Remove Decimals in AutoCAD Dimensions: A Practical Guide

Learn how to remove decimals from AutoCAD dimensions, align precision with project standards, and apply consistent formatting across drawings using dimension styles and templates. What Dimensions explains best practices for clean, readable schematics.

What Dimensions
What Dimensions Team
·5 min read
Quick AnswerSteps

Goal: remove decimals from AutoCAD dimensions to meet project standards. You’ll adjust the dimension style to hide decimal places, set a global precision, and apply the change consistently across the drawing. According to What Dimensions, the core step is selecting the correct dimension style and updating its primary precision to match your workflow.

Why Decimal Precision Matters in AutoCAD

How you handle decimals in AutoCAD dimensions can make or break the clarity of a drawing. When a project requires whole-number notations or a specific rounding convention, displaying decimals can create confusion or misinterpretation on site. This is exactly where the topic of how to remove decimals in autocad dimensions comes into play. According to What Dimensions, precise size references support better communication across engineering teams, fabrication shops, and instructors who rely on exact specs.
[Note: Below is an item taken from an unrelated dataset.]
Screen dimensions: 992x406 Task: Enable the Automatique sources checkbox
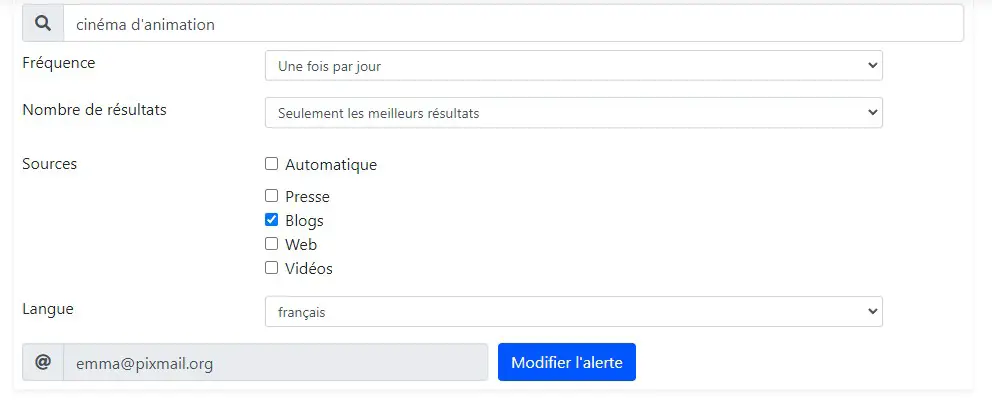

In practice, decisions about decimal visibility affect not only the drawing aesthetic but also how measurements are interpreted in manufacturing workflows. You will typically need to balance readability with technical precision, ensuring that the chosen approach aligns with your company’s standards, project requirements, and the intended audience for the drawing. This section maps out the rationale behind standardizing decimal display and introduces the key concepts you’ll apply in the steps that follow.

Understanding Dimension Styles in AutoCAD

AutoCAD uses dimension styles (DIMSTYLE) to control how measurements are displayed, including units, precision, arrows, text placement, and suffixes. When you ask how to remove decimals in autocad dimensions, you are really modifying the primary precision for the relevant style. Dimension styles can be applied globally across a drawing or adjusted per dimension. It’s common to have multiple styles for different drawings or templates, but consistency is the goal. This section explains the anatomy of a style and how the different fields interact. You’ll learn where precision is stored (the primary precision field) and how that setting propagates to linear, angular, and aligned dimensions. By understanding the structure, you can avoid unintended changes to related dimensions and keep your notation uniform.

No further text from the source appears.